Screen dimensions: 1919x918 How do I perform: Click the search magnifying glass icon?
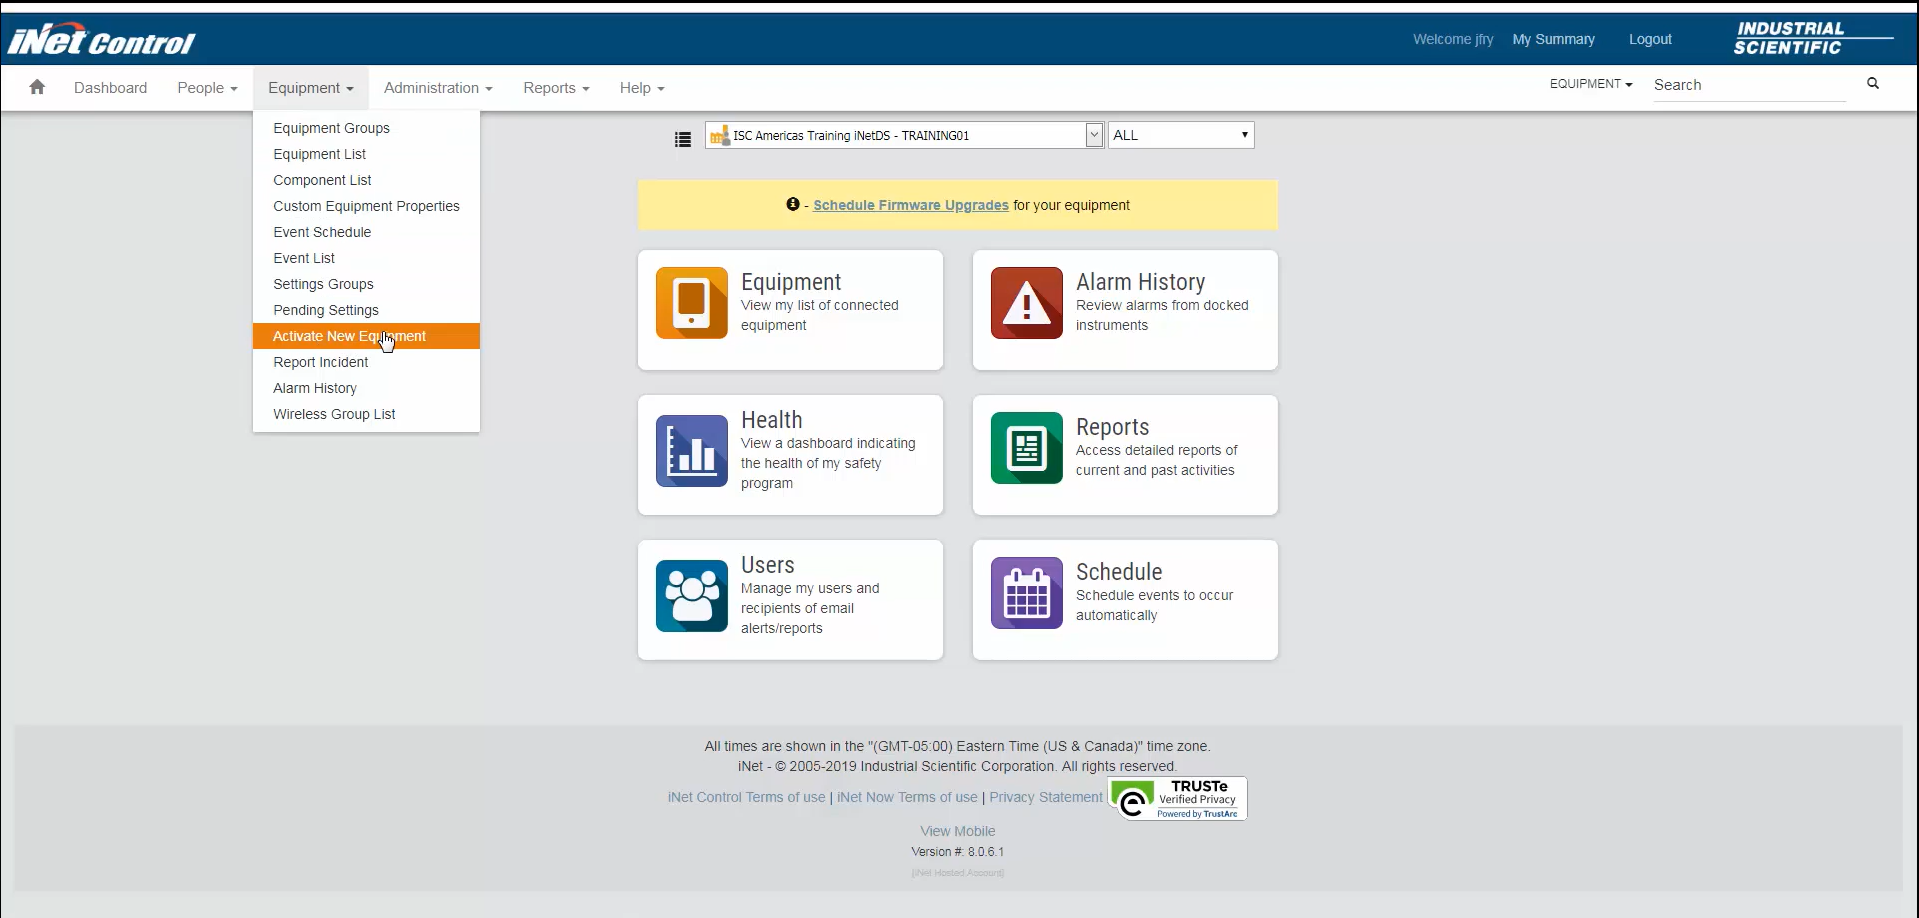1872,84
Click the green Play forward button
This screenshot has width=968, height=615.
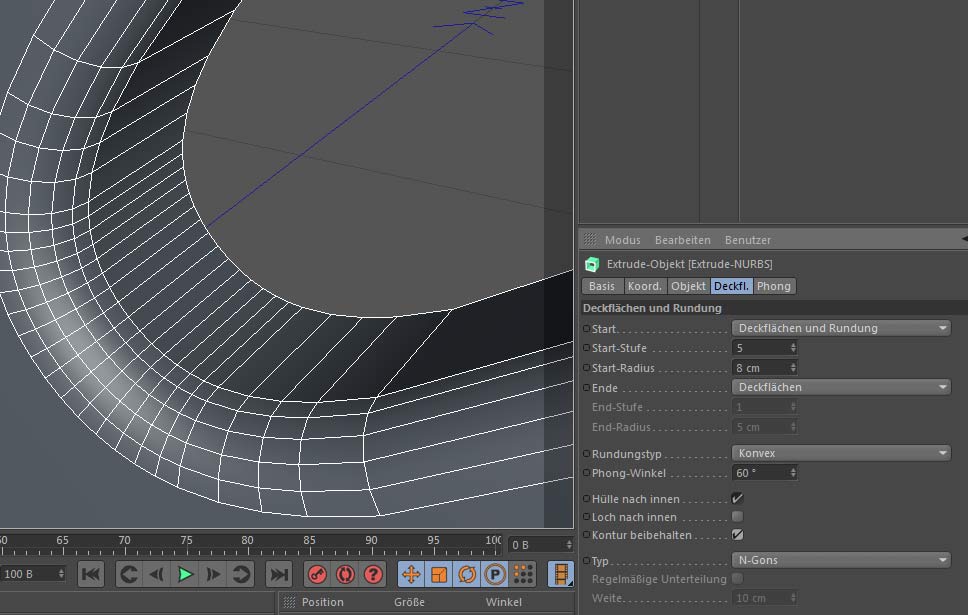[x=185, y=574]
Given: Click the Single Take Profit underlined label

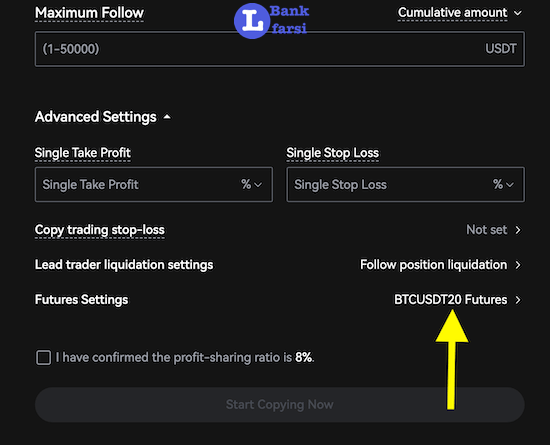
------------------------------
Task requirements -
Would you output the data exactly, without any of its images?

Answer section -
Screen dimensions: 1919x918 How do I perform: Click the search magnifying glass icon?
1872,84
Click the green Play forward button
This screenshot has width=968, height=615.
[x=185, y=574]
Given: Click the Single Take Profit underlined label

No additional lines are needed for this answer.